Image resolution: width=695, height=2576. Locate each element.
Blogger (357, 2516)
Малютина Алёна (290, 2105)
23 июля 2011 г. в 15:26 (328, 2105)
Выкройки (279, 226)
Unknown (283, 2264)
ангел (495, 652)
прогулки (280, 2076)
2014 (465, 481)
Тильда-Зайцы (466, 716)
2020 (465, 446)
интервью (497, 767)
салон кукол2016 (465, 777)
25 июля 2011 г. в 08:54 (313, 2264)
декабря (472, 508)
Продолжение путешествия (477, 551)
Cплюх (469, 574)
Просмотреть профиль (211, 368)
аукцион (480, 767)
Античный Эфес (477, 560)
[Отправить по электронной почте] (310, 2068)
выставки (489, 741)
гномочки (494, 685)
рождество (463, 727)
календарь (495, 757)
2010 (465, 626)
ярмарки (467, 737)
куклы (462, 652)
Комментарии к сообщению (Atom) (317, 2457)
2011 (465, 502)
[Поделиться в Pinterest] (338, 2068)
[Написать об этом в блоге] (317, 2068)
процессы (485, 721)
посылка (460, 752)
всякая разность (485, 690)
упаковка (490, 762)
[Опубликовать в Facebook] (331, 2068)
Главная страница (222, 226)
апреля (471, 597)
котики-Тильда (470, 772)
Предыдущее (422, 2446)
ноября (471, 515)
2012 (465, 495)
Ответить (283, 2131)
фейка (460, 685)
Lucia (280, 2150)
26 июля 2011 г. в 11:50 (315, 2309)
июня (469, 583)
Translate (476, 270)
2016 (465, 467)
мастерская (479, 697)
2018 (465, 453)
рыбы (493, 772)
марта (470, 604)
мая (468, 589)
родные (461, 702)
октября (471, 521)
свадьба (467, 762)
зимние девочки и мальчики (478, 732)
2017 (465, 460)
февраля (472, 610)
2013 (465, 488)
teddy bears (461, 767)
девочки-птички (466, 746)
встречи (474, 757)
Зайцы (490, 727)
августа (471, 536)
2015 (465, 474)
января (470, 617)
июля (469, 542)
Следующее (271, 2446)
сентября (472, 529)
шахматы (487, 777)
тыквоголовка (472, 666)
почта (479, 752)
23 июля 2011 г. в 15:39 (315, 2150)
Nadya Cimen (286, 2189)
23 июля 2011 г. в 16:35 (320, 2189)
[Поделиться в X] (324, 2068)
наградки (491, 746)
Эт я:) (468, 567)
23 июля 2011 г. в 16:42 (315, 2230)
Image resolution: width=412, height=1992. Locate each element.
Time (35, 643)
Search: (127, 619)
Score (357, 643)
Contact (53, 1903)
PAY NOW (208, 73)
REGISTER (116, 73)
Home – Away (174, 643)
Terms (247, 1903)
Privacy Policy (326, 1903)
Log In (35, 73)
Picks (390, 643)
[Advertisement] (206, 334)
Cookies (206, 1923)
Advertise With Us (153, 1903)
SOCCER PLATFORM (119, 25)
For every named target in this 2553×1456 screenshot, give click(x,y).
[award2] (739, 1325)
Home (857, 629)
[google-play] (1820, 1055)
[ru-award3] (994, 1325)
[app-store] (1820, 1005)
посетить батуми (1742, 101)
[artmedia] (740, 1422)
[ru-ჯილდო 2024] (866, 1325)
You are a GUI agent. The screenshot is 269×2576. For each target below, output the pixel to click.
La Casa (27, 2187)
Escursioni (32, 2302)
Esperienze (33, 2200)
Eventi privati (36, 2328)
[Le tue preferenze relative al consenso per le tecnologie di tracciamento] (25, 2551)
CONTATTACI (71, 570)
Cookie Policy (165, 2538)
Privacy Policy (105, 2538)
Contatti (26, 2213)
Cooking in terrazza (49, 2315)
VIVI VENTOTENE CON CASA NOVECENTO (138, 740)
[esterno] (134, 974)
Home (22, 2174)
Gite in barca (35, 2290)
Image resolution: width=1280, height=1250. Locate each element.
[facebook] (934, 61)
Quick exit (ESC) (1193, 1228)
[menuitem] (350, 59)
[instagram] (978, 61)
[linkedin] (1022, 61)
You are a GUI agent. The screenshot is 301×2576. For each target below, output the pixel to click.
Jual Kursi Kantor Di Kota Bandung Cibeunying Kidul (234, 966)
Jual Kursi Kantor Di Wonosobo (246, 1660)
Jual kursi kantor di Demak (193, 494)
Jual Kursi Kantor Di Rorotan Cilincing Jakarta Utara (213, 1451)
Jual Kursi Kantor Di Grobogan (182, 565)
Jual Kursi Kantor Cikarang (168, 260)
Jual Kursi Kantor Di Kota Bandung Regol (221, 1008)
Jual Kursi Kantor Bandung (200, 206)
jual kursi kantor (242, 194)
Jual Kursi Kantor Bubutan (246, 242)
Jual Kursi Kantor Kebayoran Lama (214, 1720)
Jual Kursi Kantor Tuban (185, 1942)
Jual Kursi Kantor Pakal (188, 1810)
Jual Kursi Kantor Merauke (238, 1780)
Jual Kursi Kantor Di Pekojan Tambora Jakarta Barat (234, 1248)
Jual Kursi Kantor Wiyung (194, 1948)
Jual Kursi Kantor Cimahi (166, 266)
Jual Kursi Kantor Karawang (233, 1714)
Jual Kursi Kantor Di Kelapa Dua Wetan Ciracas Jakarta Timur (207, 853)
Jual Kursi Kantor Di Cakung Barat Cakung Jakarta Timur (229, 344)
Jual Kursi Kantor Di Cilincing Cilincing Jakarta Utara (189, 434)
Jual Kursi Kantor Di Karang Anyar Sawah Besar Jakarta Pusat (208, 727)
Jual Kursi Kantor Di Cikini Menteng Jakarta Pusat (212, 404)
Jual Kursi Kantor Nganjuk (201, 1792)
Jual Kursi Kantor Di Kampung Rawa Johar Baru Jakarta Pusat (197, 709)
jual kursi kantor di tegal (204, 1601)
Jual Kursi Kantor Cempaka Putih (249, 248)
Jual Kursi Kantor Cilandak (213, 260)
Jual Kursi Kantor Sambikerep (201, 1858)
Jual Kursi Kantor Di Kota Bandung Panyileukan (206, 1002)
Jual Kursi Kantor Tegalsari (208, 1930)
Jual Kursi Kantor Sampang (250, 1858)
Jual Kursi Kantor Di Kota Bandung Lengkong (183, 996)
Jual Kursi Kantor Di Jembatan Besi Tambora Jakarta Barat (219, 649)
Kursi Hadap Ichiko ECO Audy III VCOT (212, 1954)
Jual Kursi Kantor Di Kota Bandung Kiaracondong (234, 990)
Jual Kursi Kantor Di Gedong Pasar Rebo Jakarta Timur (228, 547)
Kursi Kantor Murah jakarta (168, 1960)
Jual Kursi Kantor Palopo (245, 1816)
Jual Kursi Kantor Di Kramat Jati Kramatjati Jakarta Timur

-=-=-=-=-

**EXERCISE GOAL:**
Set out the records again, exactly as they appear above.

**WORKED SOLUTION:**
Image resolution: width=695, height=2576. Locate each element.
Blogger (357, 2516)
Малютина Алёна (290, 2105)
23 июля 2011 г. в 15:26 (328, 2105)
Выкройки (279, 226)
Unknown (283, 2264)
ангел (495, 652)
прогулки (280, 2076)
2014 (465, 481)
Тильда-Зайцы (466, 716)
2020 (465, 446)
интервью (497, 767)
салон кукол2016 (465, 777)
25 июля 2011 г. в 08:54 (313, 2264)
декабря (472, 508)
Продолжение путешествия (477, 551)
Cплюх (469, 574)
Просмотреть профиль (211, 368)
аукцион (480, 767)
Античный Эфес (477, 560)
[Отправить по электронной почте] (310, 2068)
выставки (489, 741)
гномочки (494, 685)
рождество (463, 727)
календарь (495, 757)
2010 (465, 626)
ярмарки (467, 737)
куклы (462, 652)
Комментарии к сообщению (Atom) (317, 2457)
2011 (465, 502)
[Поделиться в Pinterest] (338, 2068)
[Написать об этом в блоге] (317, 2068)
процессы (485, 721)
посылка (460, 752)
всякая разность (485, 690)
упаковка (490, 762)
[Опубликовать в Facebook] (331, 2068)
Главная страница (222, 226)
апреля (471, 597)
котики-Тильда (470, 772)
Предыдущее (422, 2446)
ноября (471, 515)
2012 (465, 495)
Ответить (283, 2131)
фейка (460, 685)
Lucia (280, 2150)
26 июля 2011 г. в 11:50 (315, 2309)
июня (469, 583)
Translate (476, 270)
2016 (465, 467)
мастерская (479, 697)
2018 (465, 453)
рыбы (493, 772)
марта (470, 604)
мая (468, 589)
родные (461, 702)
октября (471, 521)
свадьба (467, 762)
зимние девочки и мальчики (478, 732)
2017 (465, 460)
февраля (472, 610)
2013 (465, 488)
teddy bears (461, 767)
девочки-птички (466, 746)
встречи (474, 757)
Зайцы (490, 727)
августа (471, 536)
2015 (465, 474)
января (470, 617)
июля (469, 542)
Следующее (271, 2446)
сентября (472, 529)
шахматы (487, 777)
тыквоголовка (472, 666)
почта (479, 752)
23 июля 2011 г. в 15:39 (315, 2150)
Nadya Cimen (286, 2189)
23 июля 2011 г. в 16:35 (320, 2189)
[Поделиться в X] (324, 2068)
наградки (491, 746)
Эт я:) (468, 567)
23 июля 2011 г. в 16:42 (315, 2230)
Image resolution: width=412, height=1992. Locate each element.
Time (35, 643)
Search: (127, 619)
Score (357, 643)
Contact (53, 1903)
PAY NOW (208, 73)
REGISTER (116, 73)
Home – Away (174, 643)
Terms (247, 1903)
Privacy Policy (326, 1903)
Log In (35, 73)
Picks (390, 643)
[Advertisement] (206, 334)
Cookies (206, 1923)
Advertise With Us (153, 1903)
SOCCER PLATFORM (119, 25)
For every named target in this 2553×1456 screenshot, give click(x,y).
[award2] (739, 1325)
Home (857, 629)
[google-play] (1820, 1055)
[ru-award3] (994, 1325)
[app-store] (1820, 1005)
посетить батуми (1742, 101)
[artmedia] (740, 1422)
[ru-ჯილდო 2024] (866, 1325)
You are a GUI agent. The screenshot is 269×2576. For each target below, output the pixel to click.
La Casa (27, 2187)
Escursioni (32, 2302)
Esperienze (33, 2200)
Eventi privati (36, 2328)
[Le tue preferenze relative al consenso per le tecnologie di tracciamento] (25, 2551)
CONTATTACI (71, 570)
Cookie Policy (165, 2538)
Privacy Policy (105, 2538)
Contatti (26, 2213)
Cooking in terrazza (49, 2315)
VIVI VENTOTENE CON CASA NOVECENTO (138, 740)
[esterno] (134, 974)
Home (22, 2174)
Gite in barca (35, 2290)
Image resolution: width=1280, height=1250. Locate each element.
[facebook] (934, 61)
Quick exit (ESC) (1193, 1228)
[menuitem] (350, 59)
[instagram] (978, 61)
[linkedin] (1022, 61)
You are a GUI agent. The screenshot is 301×2576. For each target below, output the pixel to click.
Jual Kursi Kantor Di Kota Bandung Cibeunying Kidul (234, 966)
Jual Kursi Kantor Di Wonosobo (246, 1660)
Jual kursi kantor di Demak (193, 494)
Jual Kursi Kantor Di Rorotan Cilincing Jakarta Utara (213, 1451)
Jual Kursi Kantor Di Grobogan (182, 565)
Jual Kursi Kantor Cikarang (168, 260)
Jual Kursi Kantor Di Kota Bandung Regol (221, 1008)
Jual Kursi Kantor Bandung (200, 206)
jual kursi kantor (242, 194)
Jual Kursi Kantor Bubutan (246, 242)
Jual Kursi Kantor Kebayoran Lama (214, 1720)
Jual Kursi Kantor Tuban (185, 1942)
Jual Kursi Kantor Pakal (188, 1810)
Jual Kursi Kantor Merauke (238, 1780)
Jual Kursi Kantor Di Pekojan Tambora Jakarta Barat (234, 1248)
Jual Kursi Kantor Wiyung (194, 1948)
Jual Kursi Kantor Cimahi (166, 266)
Jual Kursi Kantor Karawang (233, 1714)
Jual Kursi Kantor Di Kelapa Dua Wetan Ciracas Jakarta Timur (207, 853)
Jual Kursi Kantor Di Cakung Barat Cakung Jakarta Timur (229, 344)
Jual Kursi Kantor Di Cilincing Cilincing Jakarta Utara (189, 434)
Jual Kursi Kantor Di Karang Anyar Sawah Besar Jakarta Pusat (208, 727)
Jual Kursi Kantor Di Cikini Menteng Jakarta Pusat (212, 404)
Jual Kursi Kantor Nganjuk (201, 1792)
Jual Kursi Kantor Di Kampung Rawa Johar Baru Jakarta Pusat (197, 709)
jual kursi kantor di tegal (204, 1601)
Jual Kursi Kantor Cempaka Putih (249, 248)
Jual Kursi Kantor Cilandak (213, 260)
Jual Kursi Kantor Sambikerep (201, 1858)
Jual Kursi Kantor Di Kota Bandung Panyileukan (206, 1002)
Jual Kursi Kantor Tegalsari (208, 1930)
Jual Kursi Kantor Sampang (250, 1858)
Jual Kursi Kantor Di Kota Bandung Lengkong (183, 996)
Jual Kursi Kantor Di Jembatan Besi Tambora Jakarta Barat (219, 649)
Kursi Hadap Ichiko ECO Audy III VCOT (212, 1954)
Jual Kursi Kantor Di Kota Bandung Kiaracondong (234, 990)
Jual Kursi Kantor Di Gedong Pasar Rebo Jakarta Timur (228, 547)
Kursi Kantor Murah jakarta (168, 1960)
Jual Kursi Kantor Palopo (245, 1816)
Jual Kursi Kantor Di Kramat Jati Kramatjati Jakarta Timur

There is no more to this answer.